Human participant sweat analysis

The purpose of this pilot study was to evaluate the performance of the 3D printed epifluidic device and use in collecting and analyzing sweat. Testing involved healthy young adults (N = 8, six male and two female) as volunteers during normal physical activity (stationary cycling) with no additional human participant risk. The study was International Review Board (IRB) approved through the University of Hawaiʻi (IRB no. 2018-1440). Informed consent was obtained after explanation of the nature and possible consequences of study participation.

Cleaning of the forearm of each individual with an alcohol wipe prepared the skin for robust adhesion to the device. The exercise regime comprised stationary cycling under approximately constant working load for 50 min in a controlled laboratory environment (22°C, 55% RH).

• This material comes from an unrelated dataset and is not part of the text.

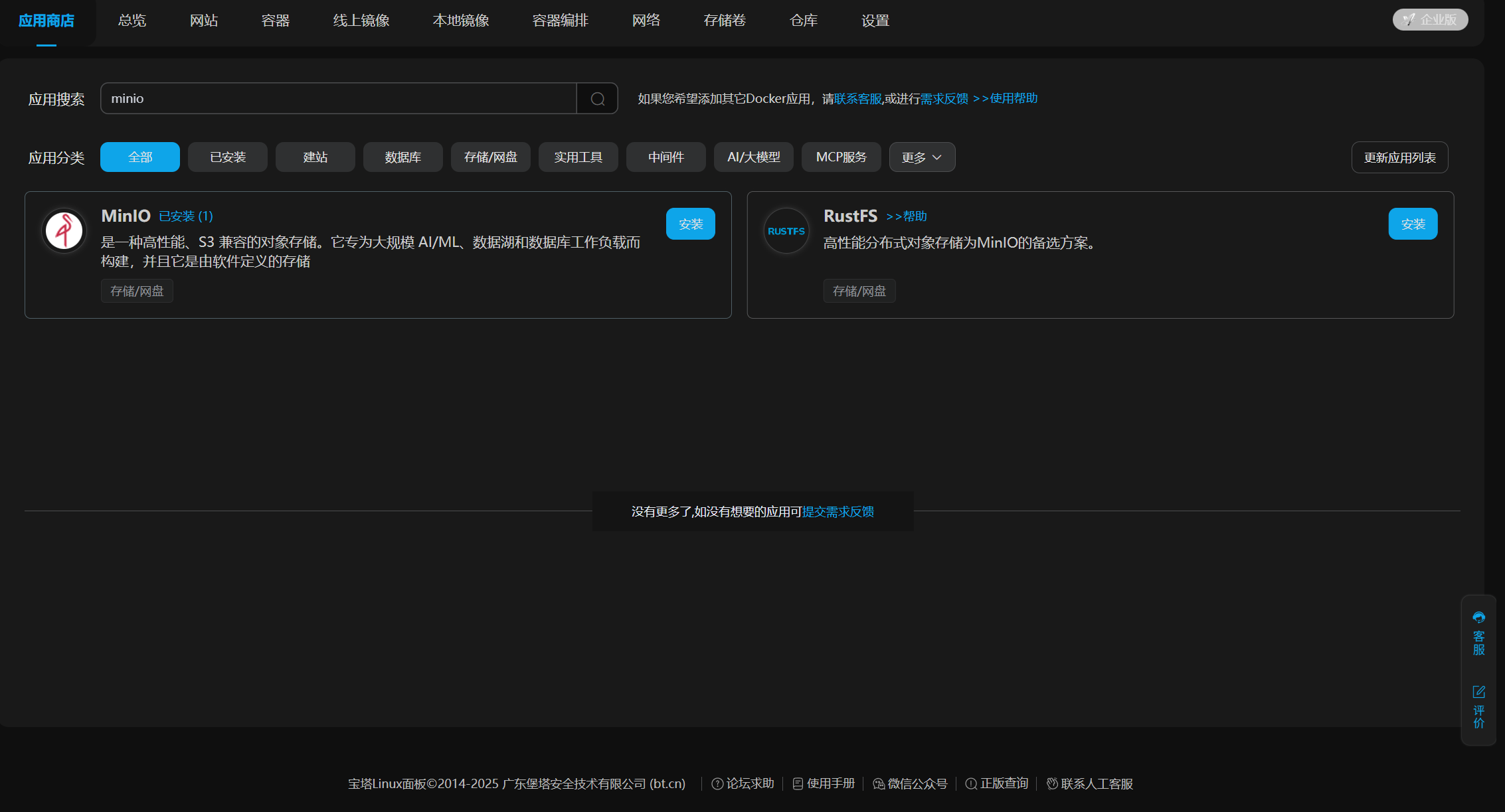Click the Enterprise edition badge
Image resolution: width=1505 pixels, height=812 pixels.
point(1430,20)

Evaluation of the colorimetric sweatainer performance required individual participants (N = 3) to wear two separate sweatainers, one colorimetric and one collection (as a control), located in close proximity on the same arm. Before device removal, a photograph of the colorimetric sweatainer was recorded at the conclusion of the collection period for image processing and chloride analysis. Extraction of sweat from the individual reservoirs of the collection sweatainer at the conclusion of the exercise period facilitated chloride measurements using a ChloroChek Chloridometer.

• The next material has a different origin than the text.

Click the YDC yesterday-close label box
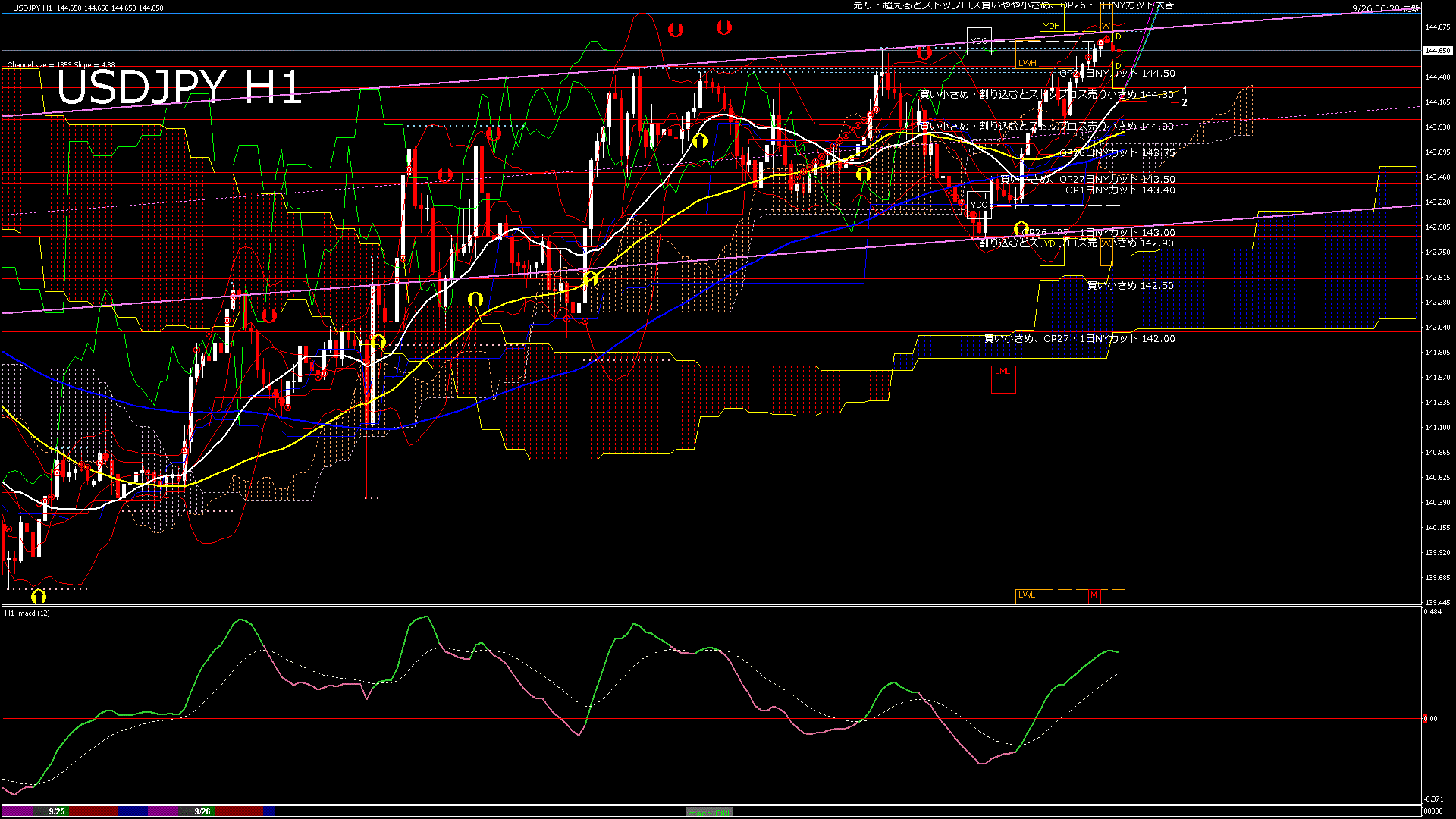(979, 41)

Evaluation of sequential generation of aliquots of sweat required periodic monitoring the filling of the epifluidic device (N = 8). Once all reservoirs filled, as determined by visual observation, the initial device (attached at the start of the exercise period) was removed from the interfacial layer and replaced with a new device while simultaneously continuing to exercise.